-happy reading 🏀
-sorry for typo(s)—Everest—
Veritas Horizon Senior High School, salah satu sekolah swasta elite yang biaya gedungnya saja sudah ratusan juta. Sudah dipastikan, para orang tua dari murid-murid di sana minimal adalah seorang pengusaha di kelas menengah ke atas. Jika bukan pengusaha, berarti Ayahnya anggota DPR. Tapi bukan Dpr Ian.
Noah, Khai, dan Kale, adalah salah tiga murid di sana. Bahkan menjadi bagian anak-anak famous di angkatan. Jika angkatan dua belas memiliki, Marvin dan teman-temannya sebagai anggota famous, maka angkatan sebelas memiliki Kaleo dan sayap kanan kirinya, Noah dan Khai.
"Bang, kalo angkatan sepuluh gue termasuk kan? Gue kan adeknya lo, walaupun kata Mami kita jelek, tapi gue masih ada gantengnya dikit lah kalo diliat lebih baik mah."
Waktu itu Kale baru saja pulang sekolah, di hari pertamanya menjadi siswa kelas 11. Adiknya, Kazio, yang sama-sama baru pulang dari sekolah yang sama, langsung menodongnya dengan pertanyaan tanpa arah itu.
Kale menjatuhkan tubuhnya di sofa ruang tengah, perutnya lapar, tapi rumah besarnya hanya terisi dirinya dan sang adik.
"Lo ngomongin apa sih Zi?"
Kazio berdecak, seraya ikut mendudukkan dirinya di sofa lain di sana, "Itu loh Bang, Veritas Vibes. Gue denger, lo, bang Khai sama bang Noah itu termasuk Veritas Vibes angkatan sebelas. Keren lo Bang."
Kale tersenyum congkak mendengar perkataan sang adik, "Gue kan emang keren, mulai hari ini lo nggak boleh kaget kalo denger hal-hal keren tentang gue yang lainnya."
Raut antusias Kazi seketika lenyap mendengar nada congkak dari perkataan sang Kakak. Mungkin jika Papi dan Mami dengar, Abangnya itu akan mendapat setidaknya pukulan di rahangnya atau tamparan di pipi.
"Tapi Zi, saran gue, enakan jadi siswa biasa. Lo bebas lakuin hal yang lo suka tanpa komentar-komentar dari orang. Catatan BK lo juga pasti bakal bersih."
"Hah?"
Kale terkekeh, berdiri dan mengusak surai adiknya sebelum kemudian ia berlalu menaiki tangga menuju kamarnya.
"Kalo ada Noah atau Khai, bilang gue lagi tidur ya. Jangan bolehin masuk, gue lagi cape."
Kazi mengangguk tanpa bantahan, tapi sedetik kemudian matanya melotot, "Lo oke, Bang?!" Tanyanya panik.
"I'm totally fine, gue cape doang dikit. Lo nggak usah lebay."

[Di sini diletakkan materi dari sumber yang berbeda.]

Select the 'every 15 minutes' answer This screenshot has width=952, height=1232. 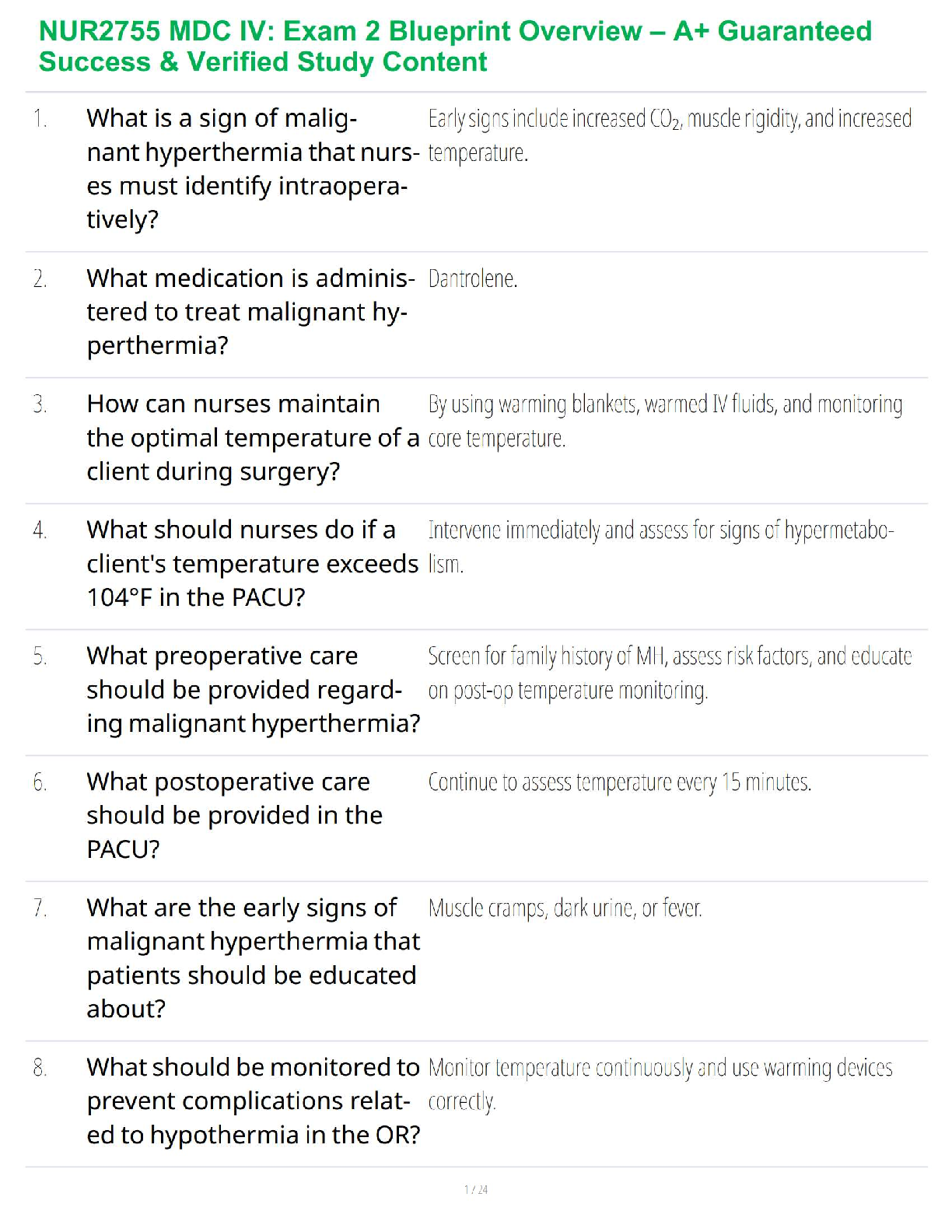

Sekepergian sang kakak, Kazi menyandarkan lemas punggungnya pada sandaran sofa. Ini juga hari pertamanya sekolah, tepatnya hari pertamanya menjadi siswa Senior High School. Lelah, banyak kegiatan yang ia harus ikuti di hari pertama sekolah. Dibanding dengan sang Kakak, Kazio memang sedikit lebih kuat perihal imun tubuh, tapi hanya sedikit. Dua bersaudara itu terlahir dengan otak yang cerdas dan tubuh sempurna, tapi tidak dengan kesehatan di dalam tubuhnya.
Kesempurnaan hanya milik Tuhan, kan?
Bunyi bell beberapa kali membuyarkan lamunan Kazi. Tanpa harus repot berjalan membukakan pintu, orang-orang penyebab bell berbunyi sudah masuk ke dalam rumahnya dengan sendirinya.
"Bang Kale lagi tidur, nggak mau diganggu," katanya. Tanpa menoleh untuk mengetahui siapa yang datang. Dari langkah kakinya saja rasa-rasanya Kazi sudah hapal siapa yang datang.
"Widih, anak Senior High School nih. Gimana Zi hari pertama? Kata Zhai lo langsung dimintain nomor whatsapp sama kakel."
Kazi melirik tak minat teman Kakaknya yang kini duduk di pegangan sofa merangkul dirinya. Kazi lebih memilih beralih pada satu lagi teman sang Kakak, yang hanya tersenyum tipis dengan kedua tangan berada di saku celana pendeknya.